• How to analyse Application level performance for Outlook and SharePoint online

    If we've stepped through all the network level checks and all looks good from that perspective, then we need to move up the stack to the application itself and see if something above the network is causing performance issues.

    This can prove tricky with Office 365 as the information is almost always encrypted within an SSL session, however there are a number of methods we can use to look at how the application itself is performing and how long the requests we send to the remote server are taking to get a response. From this we can see if we've got a problem with the client or on the Datacenter side.

    When we're working on-prem this is a lot easier. We can normally match up a request to a response as long as it's in the clear by using a network packet sniffer such as Netmon or WireShark, so we'll be able to see an RPC call to its response in Outlook and a HTTP GET to its response in SharePoint. When these requests are encrypted then that becomes impossible. So how do we do it? Well the methods vary with each product:

    I've tried my best to make the images viewable without clicking out, any smaller ones should have a link to view full page if you need though.

    Outlook

    Outlook performance can be a tricky one at the best of times, especially so when using HTTPS.

    We can however use the inbuilt connection status tool to look at the performance. Ctrl + Right click the Outlook icon in the bottom right of your task bar and click on 'Connection Status'. This will give you a whole heap of information on Outlook's connectivity.

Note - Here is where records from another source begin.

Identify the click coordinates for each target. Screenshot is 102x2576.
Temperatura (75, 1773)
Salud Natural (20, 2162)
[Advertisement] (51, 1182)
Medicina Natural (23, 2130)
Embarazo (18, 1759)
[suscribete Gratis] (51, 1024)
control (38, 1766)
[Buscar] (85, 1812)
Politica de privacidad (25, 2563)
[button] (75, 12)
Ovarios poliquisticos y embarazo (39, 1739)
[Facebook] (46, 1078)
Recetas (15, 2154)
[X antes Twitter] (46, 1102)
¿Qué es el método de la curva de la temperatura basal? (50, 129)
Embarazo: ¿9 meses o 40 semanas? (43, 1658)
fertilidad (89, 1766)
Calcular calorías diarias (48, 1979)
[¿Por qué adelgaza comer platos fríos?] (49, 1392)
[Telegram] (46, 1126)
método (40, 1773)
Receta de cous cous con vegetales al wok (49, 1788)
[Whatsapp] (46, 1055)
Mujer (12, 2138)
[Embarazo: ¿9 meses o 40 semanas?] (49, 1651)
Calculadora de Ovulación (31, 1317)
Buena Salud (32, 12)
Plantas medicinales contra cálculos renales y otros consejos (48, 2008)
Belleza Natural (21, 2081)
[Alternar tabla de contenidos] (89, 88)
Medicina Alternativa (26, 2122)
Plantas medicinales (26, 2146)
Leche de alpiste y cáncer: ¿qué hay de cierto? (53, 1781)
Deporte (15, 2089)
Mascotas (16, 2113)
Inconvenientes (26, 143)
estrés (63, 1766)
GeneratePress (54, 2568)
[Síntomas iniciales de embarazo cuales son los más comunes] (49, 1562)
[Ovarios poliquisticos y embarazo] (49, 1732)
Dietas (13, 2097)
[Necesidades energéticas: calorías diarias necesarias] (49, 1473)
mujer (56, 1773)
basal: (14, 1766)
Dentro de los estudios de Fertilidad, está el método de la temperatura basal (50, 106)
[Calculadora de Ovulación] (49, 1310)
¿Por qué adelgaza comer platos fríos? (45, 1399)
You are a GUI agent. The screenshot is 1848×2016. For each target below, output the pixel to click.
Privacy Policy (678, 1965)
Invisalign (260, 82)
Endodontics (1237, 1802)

    Here you can see the Outlook 2013 output (the format and content varies with versions of Office)

    From here I can see how many connection to Exchange I've got, the type, and some information on the RTT and processing time (Avg Resp & Avg Proc respectively). We can use these two values together to see the RTT as measured by Outlook. If we take the cached connection with 4963 requests then we have the following:

    • Avg Resp: 29
    • Avg Proc: 6
    • Avg Resp shows us the RTT measured by Outlook.
    • Avg Proc shows us the processing time, how long the RPC processing latency is, how long the server took to construct the response. If this is high it indicates a problem on the server side.

    By subtracting 6 from 29 here, we get the latency which is 23ms

    To confirm this I can use PSPING to connect to the mailbox and this shows an average of 20ms.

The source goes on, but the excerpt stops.